For problem 5: Add two Clock components, one to time the so-called spinning motion (called “SpinClock” here) and one to maintain the time the coin continues to spin (called “DelayClock”). Under Properties, TimerEnabled should be unchecked for both clocks. The TimerInterval for SpinClock should be set to 300 ms, and for DelayClock it should be 3000 ms. (If you want it to “spin” faster, put in a lower value for the TimerInterval of SpinClock):

In Blocks, enable both clocks when the button is clicked. Pull the blocks for changing the picture for CoinImage out of this event handler for now, because we do not want to change the picture until after the “spinning” is over. You may leave the random integer block in:

Every time the SpinClock fires (which is several times a second because it controls the animation), we want to change the image. Notice that a coin-edge.gif image was included in the template. This image can be used to show the edge of coin between heads and tails as the coin is flipped. This requires the use of two conditional if/else blocks--do NOT use a blue Math = block to define the condition! Since we are dealing with a filename as the property in question here, we cannot use a numerical comparative condition. Make SURE you use either a green Logic = block or a pink compare texts = Block. In addition, the order of the conditions that the If checks matters, you should make the coin flip from heads to the edge to tails:

The DelayClock has a much larger interval and its only purpose is to end the motion and display which side of the coin came up, so it only fires once. In other words, it disables both clocks and

changes the image the first time it fires. Bring the old blocks you pulled out from the Button.Clicked event handler back into this Clock.Timer one:

For problem 6. We revised the app to model this experiment: Stand 20 Lincoln pennies on edge and then bang the table. Suppose they have a 70% bias towards heads. Note that you have to use the random-fraction block in this case, which returns random value in the interval [0, 1) -- i.e., from 0 to 1 but not including 1. So the value returned should be less than 0.7 approximately 70% of the time, which gives us our model. Result: In the simulation, heads come up far more than tails.

Mini Projects

Here are some creative projects. Complete each project. Use the Save As button to rename your project to “CoinFlipProject#” [where # will be replaced by the mini project number you will complete from the list of mini projects below.] 1. Modify your app so that the user can shake the phone to flip the coin.

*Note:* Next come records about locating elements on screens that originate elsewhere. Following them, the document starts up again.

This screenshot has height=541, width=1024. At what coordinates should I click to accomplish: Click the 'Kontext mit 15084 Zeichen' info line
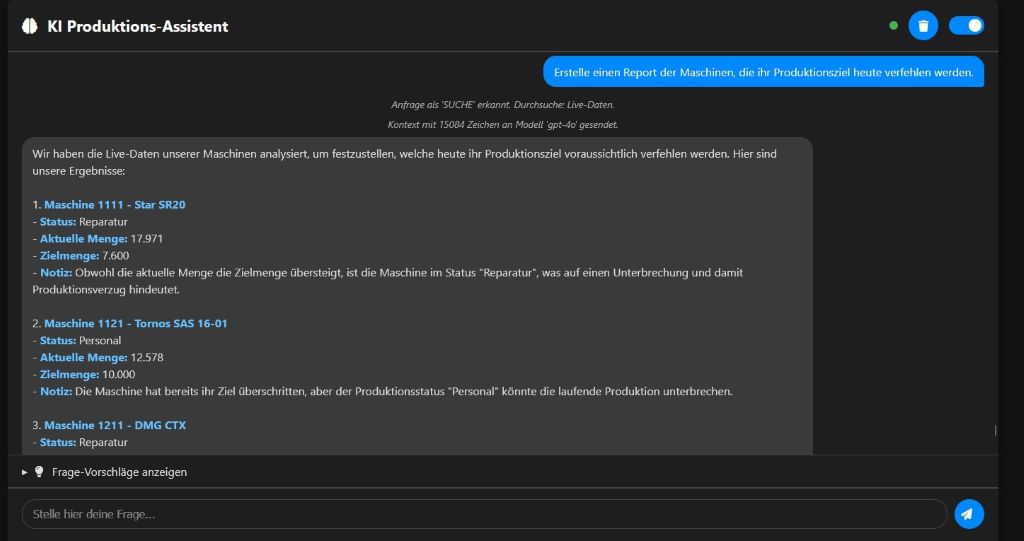click(x=502, y=125)
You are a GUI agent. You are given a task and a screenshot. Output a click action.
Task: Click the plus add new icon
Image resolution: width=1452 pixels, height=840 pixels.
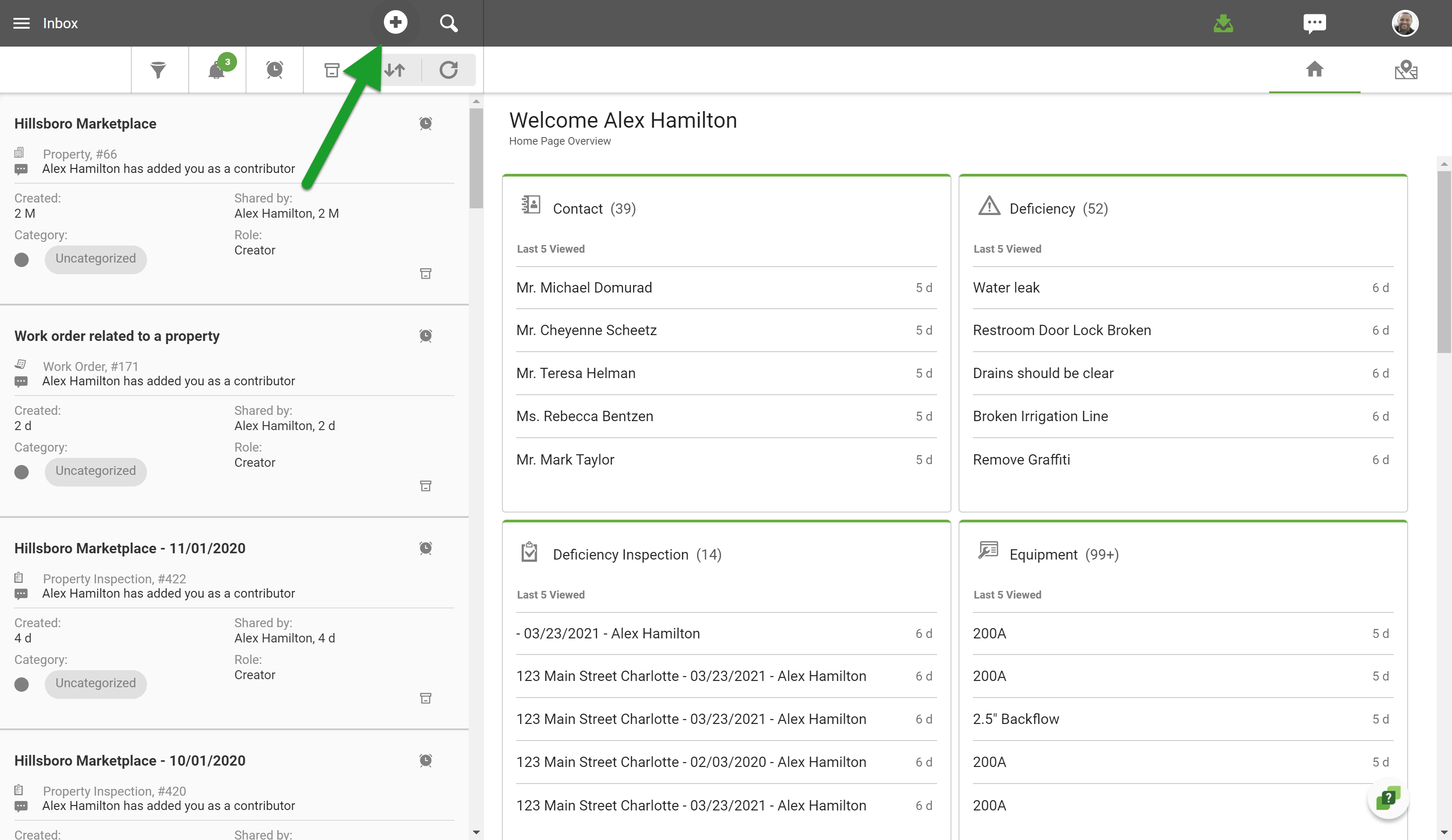(395, 22)
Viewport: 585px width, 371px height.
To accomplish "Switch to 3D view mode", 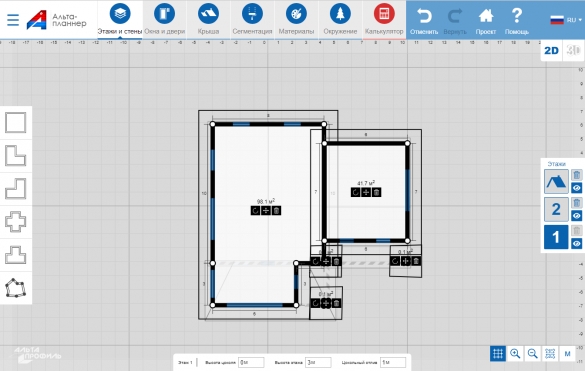I will [x=574, y=50].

2. Modify your app so that “heads” or “tails” is spoken when the coin is flipped.

3. Modify the procedure in the Coin Flip app to use random fraction instead of random integer.

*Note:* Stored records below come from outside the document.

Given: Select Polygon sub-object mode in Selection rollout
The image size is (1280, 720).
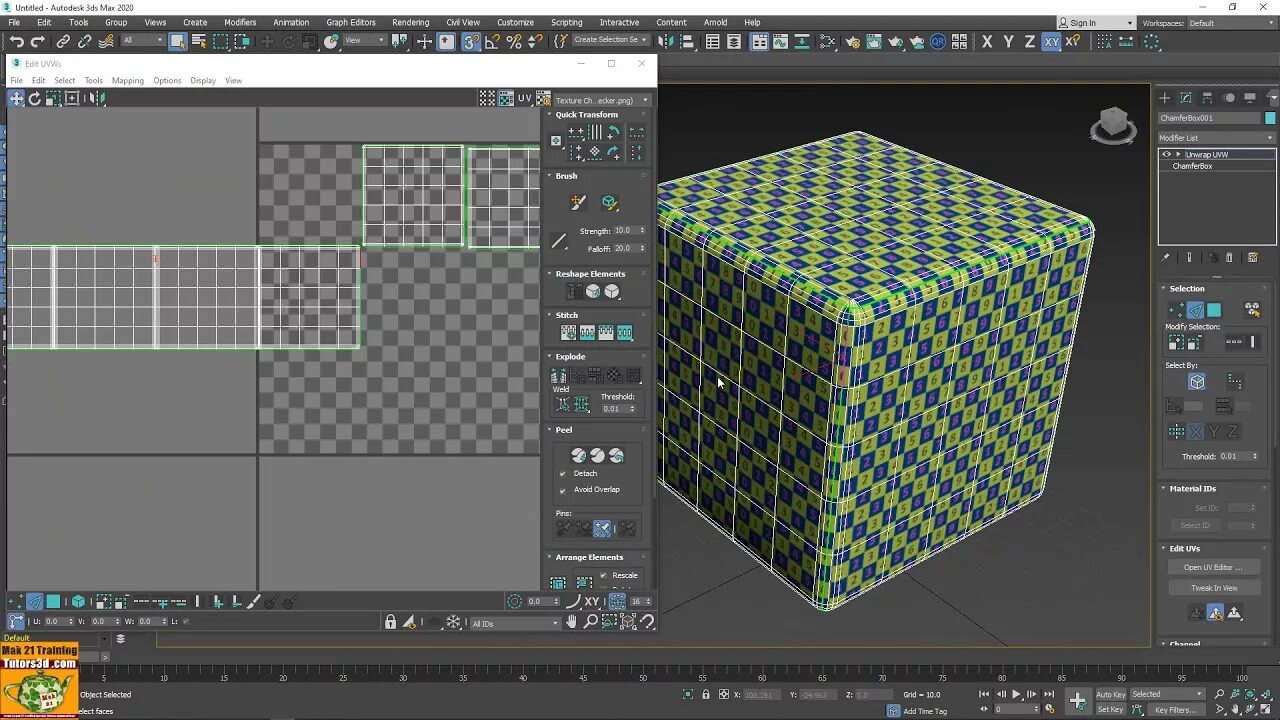Looking at the screenshot, I should pyautogui.click(x=1214, y=310).
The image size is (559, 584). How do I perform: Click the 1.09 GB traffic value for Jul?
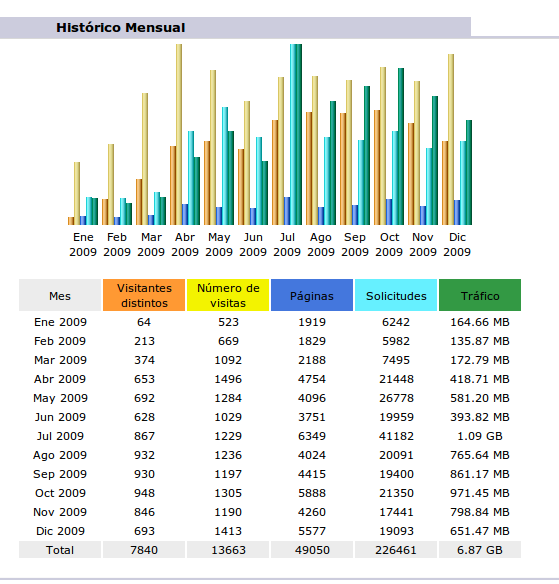click(x=480, y=436)
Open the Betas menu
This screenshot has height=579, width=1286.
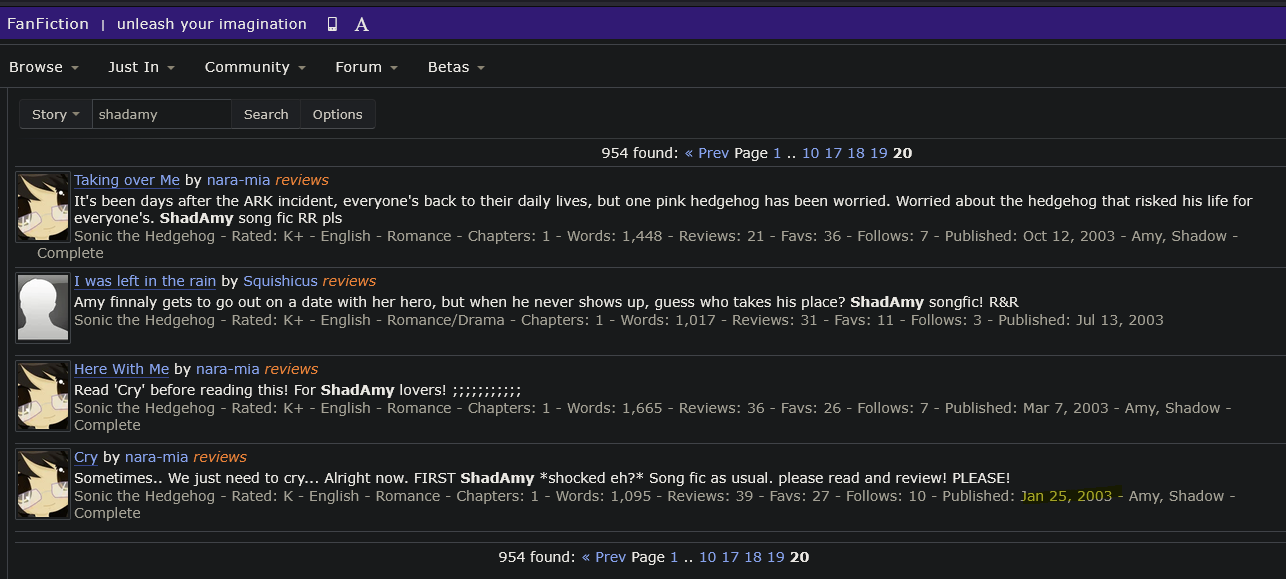pos(456,67)
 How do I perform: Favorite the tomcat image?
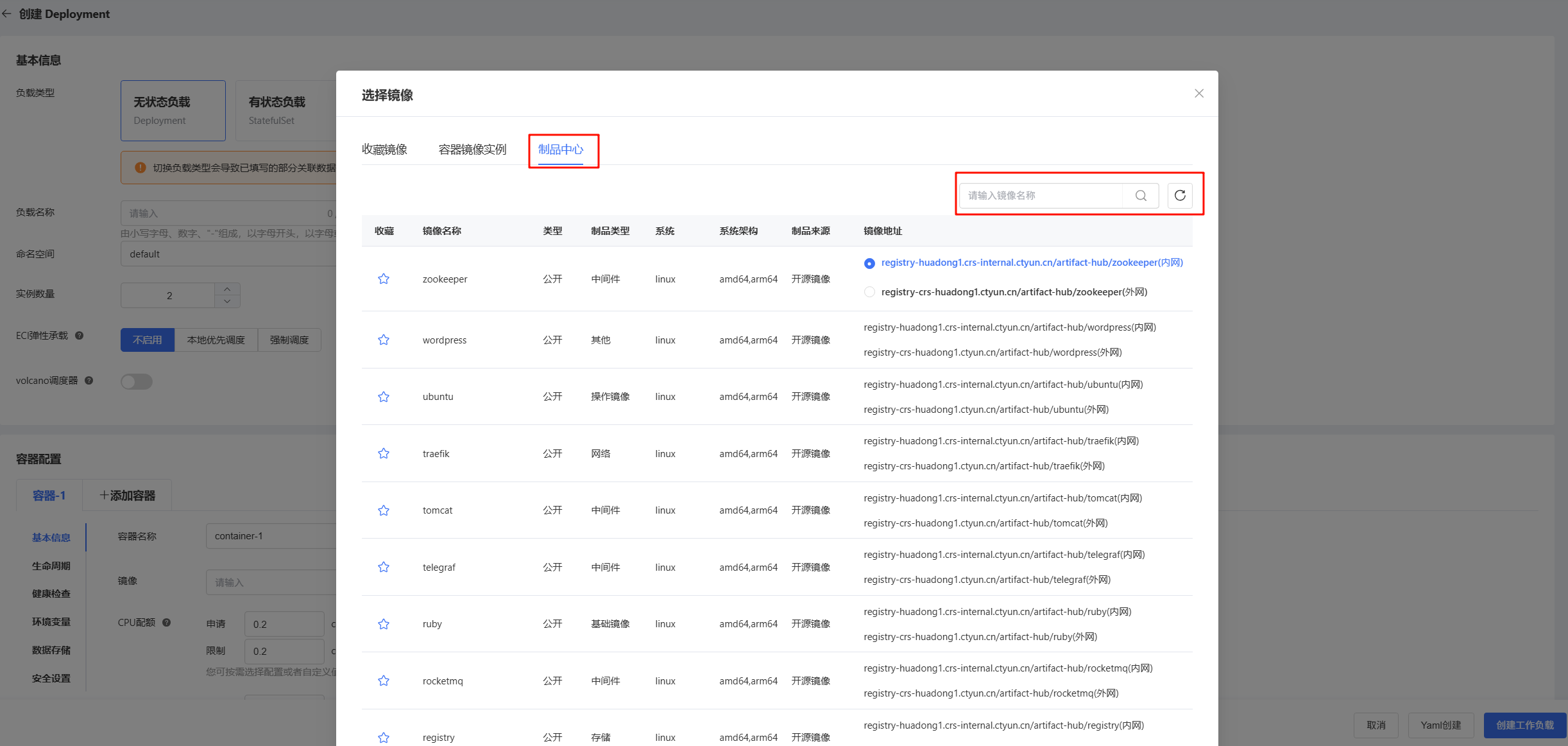(x=384, y=510)
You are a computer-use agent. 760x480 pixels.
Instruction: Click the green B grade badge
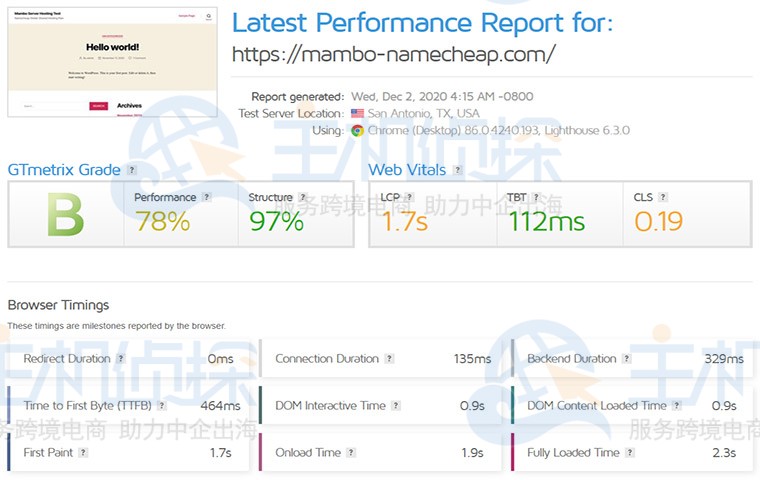point(65,214)
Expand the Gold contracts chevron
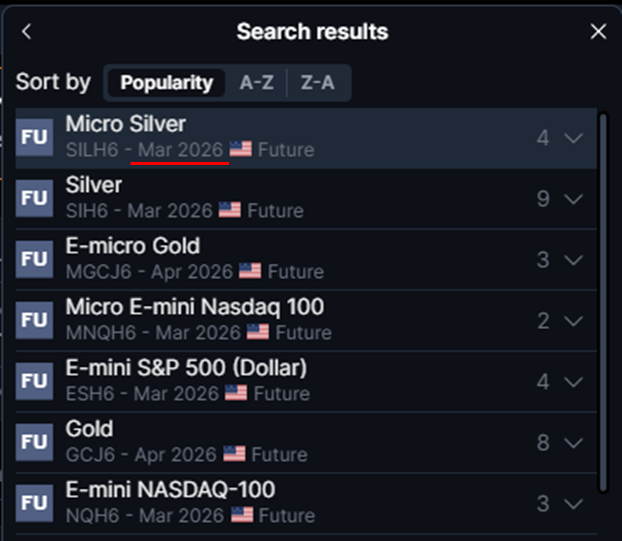 573,443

4. You now have an app that can flip a two-sided coin. Modify your app that so that it can flip a three-sided coin. (Hint: You will need to check the result of the flip with three conditions.)

5. Advanced: Add animation so that an image of a coin spins before revealing heads or tails.(Hint: Use a second clock timer to control the animation of the coin flip.)

6. Advanced: Create a similar app to model the Lincoln Penny. a biased coin. According to this report, if you stand a bunch of Lincoln pennies on their edge and then bang the table, they have a strong bias toward coming up heads. Let’s suppose the coin has a 70% chance of coming up heads (30% tails) in this experiment. Create a model to simulate that result.

7. Come up with your own ideas to enhance your app.